Against the backdrop of strategic contest in the Indo-Pacific, Australia’s defence innovation effort remains skewed toward long-horizon bets such as quantum computing, hypersonics and artificial intelligence. These technologies are important, but they offer more distant promise than near-term operational effect. With a near-exclusive focus on the perfect, Australia risks overlooking what is good enough now.
This is not a new dilemma. In the mid-20th century, the United States turned Santa Clara Valley into a global technology hub not through speculation but by meeting near-term military needs. What we now call Silicon Valley emerged from Cold War urgency, state-backed procurement and investment in deployable systems—such as transistors, radar and integrated circuits.
As Margaret O’Mara details in The Code, and as further explored by Stanford’s SystemX Alliance, the US Department of Defense was not just a backer of innovation; it was the lead customer. National-security needs drove delivery. Commercial outcomes followed. That model of mission-driven innovation is one Australia should examine closely, particularly as AUKUS Pillar Two risks becoming an exercise in aspirational bureaucracy rather than capability delivery. In an article in War on the Rocks this month, Peter Dean and Alice Nason argue that the Pillar Two is ‘failing in its mission’ and urgently needs a more operationally focused pathway.
This raises a broader question. Why do countries with a fraction of Australia’s population consistently produce defence-relevant technology firms while we continue to struggle to move capability from concept to field? An example is Israeli cybersecurity company Wiz, acquired by Google earlier this year. The issue is not just scale or geography. It lies in how ecosystems are structured, incentivised and connected to national objectives.
Australia is at an inflection point. The region demands deployable defence capabilities within the next one to two years. Secure communications, trusted computing power, resilient supply chains and self-reliant manufacturing are urgent operational requirements. Yet Australia lacks many of these capabilities at scale, has limited capacity to produce truly trusted products domestically and remains dependent on many foreign vendors for key components. That leaves our systems exposed and our operational sovereignty in question.

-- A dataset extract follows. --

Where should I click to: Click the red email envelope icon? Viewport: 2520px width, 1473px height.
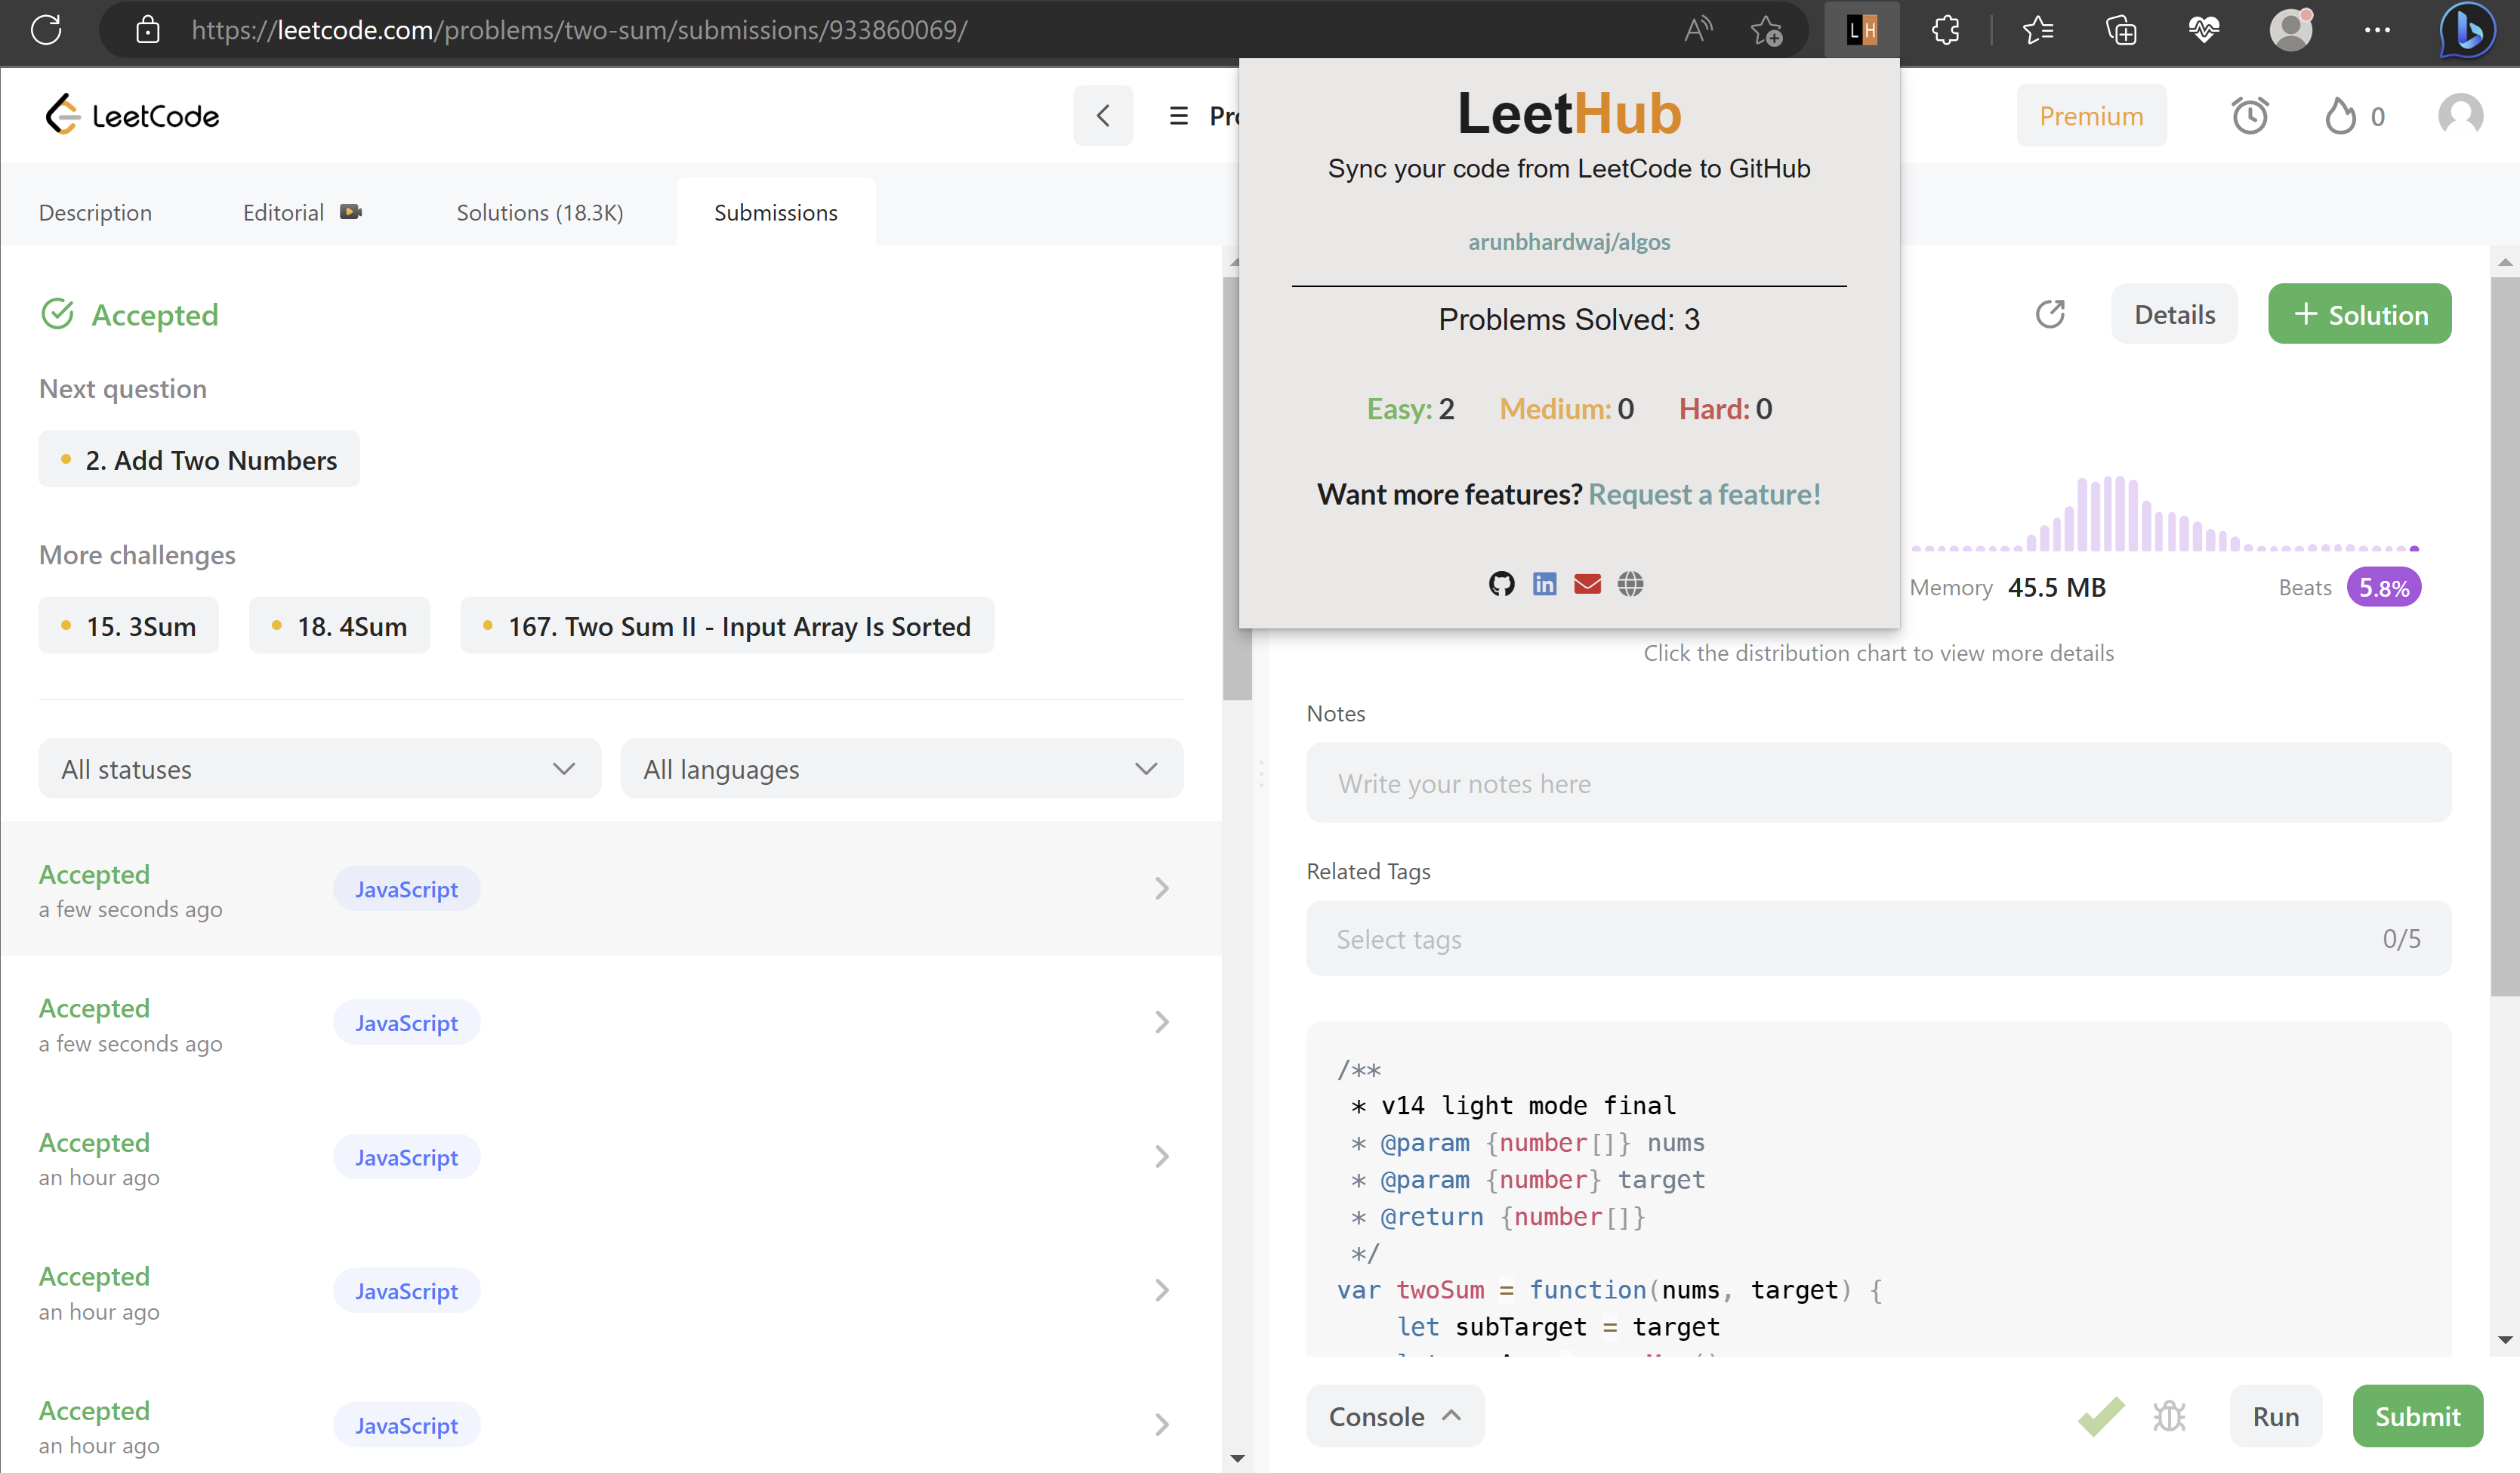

The government should not walk away from high-end research, but it should rebalance its posture to back technologies that are ready, or near ready, and meet real operational gaps. These include secure mesh networking, edge computing devices and mission-ready hardware. These systems exist today. What they lack is procurement support and speed to fielding.
Some Australian firms are already working in these areas. However, they face long funding delays, fragmented procurement processes and complex pathways through layers of prime contractors. The result is capability that arrives too late or not at all.
The government’s Advanced Strategic Capabilities Accelerator (ASCA) was created to close this gap. Its intent is sound. But recent commentary suggests it remains too focused on distant programs, despite not yet having the industrial base to support them. As Meta’s chief technology officer recently observed, even Silicon Valley is rediscovering its national security roots. Australia should do the same before a crisis forces the issue.
The appointment of Major General Hugh Meggitt to lead ASCA could mark a shift. The government should use this moment to refocus ASCA on solving near-term capability challenges, supporting solutions that already exist and partnering more directly with the sovereign industrial base. That means moving from abstract innovation management to practical delivery, underpinned by trusted prototyping and secure manufacturing.
Australia’s broader industrial strategy also needs adjusting. Reconstruction efforts should prioritise dual-use electronics, embedded systems and the mundane components—including circuit boards, firmware and connectors—that enable trusted capability. Without these, even the most advanced systems might be compromised before they are powered on.
The skills are here. So is the ambition. What is missing is a clearly prioritised delivery strategy. If we want to build a Silicon Valley of our own, it should not begin with hype. It should begin with what the Indo-Pacific demands right now.